**Exercise description:** An exact reproduction of all entries is required.

**Material shown:**
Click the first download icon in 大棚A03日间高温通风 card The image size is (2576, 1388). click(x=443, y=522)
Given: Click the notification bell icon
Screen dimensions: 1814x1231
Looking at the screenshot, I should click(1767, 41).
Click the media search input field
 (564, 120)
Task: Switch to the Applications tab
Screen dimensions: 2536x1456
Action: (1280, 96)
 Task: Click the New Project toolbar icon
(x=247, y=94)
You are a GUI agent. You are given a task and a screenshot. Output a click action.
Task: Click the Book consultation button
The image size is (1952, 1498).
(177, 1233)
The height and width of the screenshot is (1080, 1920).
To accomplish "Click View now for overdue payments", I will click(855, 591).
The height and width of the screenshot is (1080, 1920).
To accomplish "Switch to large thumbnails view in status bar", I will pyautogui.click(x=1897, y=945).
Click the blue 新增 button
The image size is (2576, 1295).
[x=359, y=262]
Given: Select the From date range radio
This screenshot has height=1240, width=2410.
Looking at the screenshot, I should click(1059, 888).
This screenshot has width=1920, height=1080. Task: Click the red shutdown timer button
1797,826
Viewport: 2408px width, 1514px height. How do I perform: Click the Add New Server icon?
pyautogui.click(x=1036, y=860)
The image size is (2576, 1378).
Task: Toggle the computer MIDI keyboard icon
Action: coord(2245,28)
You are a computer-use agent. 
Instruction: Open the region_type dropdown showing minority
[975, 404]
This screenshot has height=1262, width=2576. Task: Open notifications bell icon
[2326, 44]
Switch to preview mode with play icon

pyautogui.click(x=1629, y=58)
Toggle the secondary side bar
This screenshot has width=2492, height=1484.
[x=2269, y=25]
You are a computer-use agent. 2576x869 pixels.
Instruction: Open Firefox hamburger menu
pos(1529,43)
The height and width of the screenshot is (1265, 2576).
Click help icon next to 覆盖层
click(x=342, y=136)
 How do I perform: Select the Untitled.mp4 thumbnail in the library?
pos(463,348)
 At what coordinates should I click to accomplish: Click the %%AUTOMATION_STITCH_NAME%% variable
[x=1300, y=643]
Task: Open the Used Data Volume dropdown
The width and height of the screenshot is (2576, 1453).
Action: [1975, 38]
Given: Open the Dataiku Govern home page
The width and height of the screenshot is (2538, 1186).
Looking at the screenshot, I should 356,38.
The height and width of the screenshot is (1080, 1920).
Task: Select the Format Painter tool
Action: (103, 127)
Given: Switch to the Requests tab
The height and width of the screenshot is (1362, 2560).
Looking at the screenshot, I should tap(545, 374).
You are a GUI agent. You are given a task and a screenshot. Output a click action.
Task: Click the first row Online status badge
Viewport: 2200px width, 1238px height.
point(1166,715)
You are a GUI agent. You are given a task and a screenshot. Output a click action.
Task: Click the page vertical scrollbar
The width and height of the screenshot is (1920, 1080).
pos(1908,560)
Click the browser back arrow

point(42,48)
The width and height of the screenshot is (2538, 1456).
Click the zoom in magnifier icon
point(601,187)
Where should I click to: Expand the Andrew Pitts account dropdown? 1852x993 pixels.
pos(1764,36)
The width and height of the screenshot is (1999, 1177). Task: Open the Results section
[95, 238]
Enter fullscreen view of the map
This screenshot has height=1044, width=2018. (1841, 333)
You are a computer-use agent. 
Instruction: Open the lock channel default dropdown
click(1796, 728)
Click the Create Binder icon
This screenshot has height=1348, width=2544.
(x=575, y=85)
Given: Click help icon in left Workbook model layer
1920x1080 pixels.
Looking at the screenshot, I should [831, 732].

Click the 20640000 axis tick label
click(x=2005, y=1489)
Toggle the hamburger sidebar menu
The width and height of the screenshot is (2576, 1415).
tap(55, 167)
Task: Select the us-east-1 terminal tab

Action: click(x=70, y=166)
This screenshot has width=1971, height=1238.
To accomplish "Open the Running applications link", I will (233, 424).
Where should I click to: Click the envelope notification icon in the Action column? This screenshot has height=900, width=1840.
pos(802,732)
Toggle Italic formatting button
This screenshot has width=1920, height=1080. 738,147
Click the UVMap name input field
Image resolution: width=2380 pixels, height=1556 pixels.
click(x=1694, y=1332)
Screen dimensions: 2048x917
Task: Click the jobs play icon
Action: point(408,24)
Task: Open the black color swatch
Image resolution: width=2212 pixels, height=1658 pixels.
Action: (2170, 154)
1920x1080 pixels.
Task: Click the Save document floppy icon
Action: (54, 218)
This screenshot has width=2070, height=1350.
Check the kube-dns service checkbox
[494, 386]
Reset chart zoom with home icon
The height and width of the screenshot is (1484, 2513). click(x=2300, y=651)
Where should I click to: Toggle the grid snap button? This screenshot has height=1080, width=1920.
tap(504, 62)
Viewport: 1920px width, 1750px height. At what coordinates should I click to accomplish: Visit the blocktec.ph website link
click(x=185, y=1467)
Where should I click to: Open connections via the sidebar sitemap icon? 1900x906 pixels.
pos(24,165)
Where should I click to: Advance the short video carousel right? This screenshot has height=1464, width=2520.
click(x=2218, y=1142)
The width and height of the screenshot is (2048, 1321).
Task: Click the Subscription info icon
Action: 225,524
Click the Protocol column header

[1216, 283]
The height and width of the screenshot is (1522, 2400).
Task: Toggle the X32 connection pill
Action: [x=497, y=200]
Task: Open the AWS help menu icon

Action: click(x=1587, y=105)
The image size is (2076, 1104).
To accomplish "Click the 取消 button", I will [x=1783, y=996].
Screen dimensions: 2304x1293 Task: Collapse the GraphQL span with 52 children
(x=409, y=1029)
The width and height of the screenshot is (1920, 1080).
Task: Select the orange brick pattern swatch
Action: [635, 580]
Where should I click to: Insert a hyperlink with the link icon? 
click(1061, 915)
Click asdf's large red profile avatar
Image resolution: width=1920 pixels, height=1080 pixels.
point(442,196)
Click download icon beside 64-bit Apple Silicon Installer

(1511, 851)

**Solution to this exercise:**
Click the first download icon in 大棚A03日间高温通风 card The image size is (2576, 1388). click(x=443, y=522)
Given: Click the notification bell icon
Screen dimensions: 1814x1231
Looking at the screenshot, I should click(1767, 41).
Click the media search input field
 (564, 120)
Task: Switch to the Applications tab
Screen dimensions: 2536x1456
Action: (1280, 96)
 Task: Click the New Project toolbar icon
(x=247, y=94)
You are a GUI agent. You are given a task and a screenshot. Output a click action.
Task: Click the Book consultation button
The image size is (1952, 1498).
(177, 1233)
The height and width of the screenshot is (1080, 1920).
To accomplish "Click View now for overdue payments", I will click(855, 591).
The height and width of the screenshot is (1080, 1920).
To accomplish "Switch to large thumbnails view in status bar", I will pyautogui.click(x=1897, y=945).
Click the blue 新增 button
The image size is (2576, 1295).
[x=359, y=262]
Given: Select the From date range radio
This screenshot has height=1240, width=2410.
Looking at the screenshot, I should click(1059, 888).
This screenshot has width=1920, height=1080. Task: Click the red shutdown timer button
1797,826
Viewport: 2408px width, 1514px height. How do I perform: Click the Add New Server icon?
pyautogui.click(x=1036, y=860)
The image size is (2576, 1378).
Task: Toggle the computer MIDI keyboard icon
Action: coord(2245,28)
You are a computer-use agent. 
Instruction: Open the region_type dropdown showing minority
[975, 404]
This screenshot has height=1262, width=2576. Task: Open notifications bell icon
[2326, 44]
Switch to preview mode with play icon

pyautogui.click(x=1629, y=58)
Toggle the secondary side bar
This screenshot has width=2492, height=1484.
[x=2269, y=25]
You are a computer-use agent. 2576x869 pixels.
Instruction: Open Firefox hamburger menu
pos(1529,43)
The height and width of the screenshot is (1265, 2576).
Click help icon next to 覆盖层
click(x=342, y=136)
 How do I perform: Select the Untitled.mp4 thumbnail in the library?
pos(463,348)
 At what coordinates should I click to accomplish: Click the %%AUTOMATION_STITCH_NAME%% variable
[x=1300, y=643]
Task: Open the Used Data Volume dropdown
The width and height of the screenshot is (2576, 1453).
Action: [1975, 38]
Given: Open the Dataiku Govern home page
The width and height of the screenshot is (2538, 1186).
Looking at the screenshot, I should 356,38.
The height and width of the screenshot is (1080, 1920).
Task: Select the Format Painter tool
Action: (103, 127)
Given: Switch to the Requests tab
The height and width of the screenshot is (1362, 2560).
Looking at the screenshot, I should tap(545, 374).
You are a GUI agent. You are given a task and a screenshot. Output a click action.
Task: Click the first row Online status badge
Viewport: 2200px width, 1238px height.
point(1166,715)
You are a GUI agent. You are given a task and a screenshot. Output a click action.
Task: Click the page vertical scrollbar
The width and height of the screenshot is (1920, 1080).
pos(1908,560)
Click the browser back arrow

point(42,48)
The width and height of the screenshot is (2538, 1456).
Click the zoom in magnifier icon
point(601,187)
Where should I click to: Expand the Andrew Pitts account dropdown? 1852x993 pixels.
pos(1764,36)
The width and height of the screenshot is (1999, 1177). Task: Open the Results section
[95, 238]
Enter fullscreen view of the map
This screenshot has height=1044, width=2018. (1841, 333)
You are a computer-use agent. 
Instruction: Open the lock channel default dropdown
click(1796, 728)
Click the Create Binder icon
This screenshot has height=1348, width=2544.
(x=575, y=85)
Given: Click help icon in left Workbook model layer
1920x1080 pixels.
Looking at the screenshot, I should [831, 732].

Click the 20640000 axis tick label
click(x=2005, y=1489)
Toggle the hamburger sidebar menu
The width and height of the screenshot is (2576, 1415).
tap(55, 167)
Task: Select the us-east-1 terminal tab

Action: click(x=70, y=166)
This screenshot has width=1971, height=1238.
To accomplish "Open the Running applications link", I will (233, 424).
Where should I click to: Click the envelope notification icon in the Action column? This screenshot has height=900, width=1840.
pos(802,732)
Toggle Italic formatting button
This screenshot has width=1920, height=1080. 738,147
Click the UVMap name input field
Image resolution: width=2380 pixels, height=1556 pixels.
click(x=1694, y=1332)
Screen dimensions: 2048x917
Task: Click the jobs play icon
Action: point(408,24)
Task: Open the black color swatch
Image resolution: width=2212 pixels, height=1658 pixels.
Action: (2170, 154)
1920x1080 pixels.
Task: Click the Save document floppy icon
Action: (54, 218)
This screenshot has width=2070, height=1350.
Check the kube-dns service checkbox
[494, 386]
Reset chart zoom with home icon
The height and width of the screenshot is (1484, 2513). click(x=2300, y=651)
Where should I click to: Toggle the grid snap button? This screenshot has height=1080, width=1920.
tap(504, 62)
Viewport: 1920px width, 1750px height. At what coordinates should I click to accomplish: Visit the blocktec.ph website link
click(x=185, y=1467)
Where should I click to: Open connections via the sidebar sitemap icon? 1900x906 pixels.
pos(24,165)
Where should I click to: Advance the short video carousel right? This screenshot has height=1464, width=2520.
click(x=2218, y=1142)
The width and height of the screenshot is (2048, 1321).
Task: Click the Subscription info icon
Action: 225,524
Click the Protocol column header

[1216, 283]
The height and width of the screenshot is (1522, 2400).
Task: Toggle the X32 connection pill
Action: [x=497, y=200]
Task: Open the AWS help menu icon

Action: click(x=1587, y=105)
The image size is (2076, 1104).
To accomplish "Click the 取消 button", I will [x=1783, y=996].
Screen dimensions: 2304x1293 Task: Collapse the GraphQL span with 52 children
(x=409, y=1029)
The width and height of the screenshot is (1920, 1080).
Task: Select the orange brick pattern swatch
Action: [635, 580]
Where should I click to: Insert a hyperlink with the link icon? 
click(1061, 915)
Click asdf's large red profile avatar
Image resolution: width=1920 pixels, height=1080 pixels.
point(442,196)
Click download icon beside 64-bit Apple Silicon Installer

(1511, 851)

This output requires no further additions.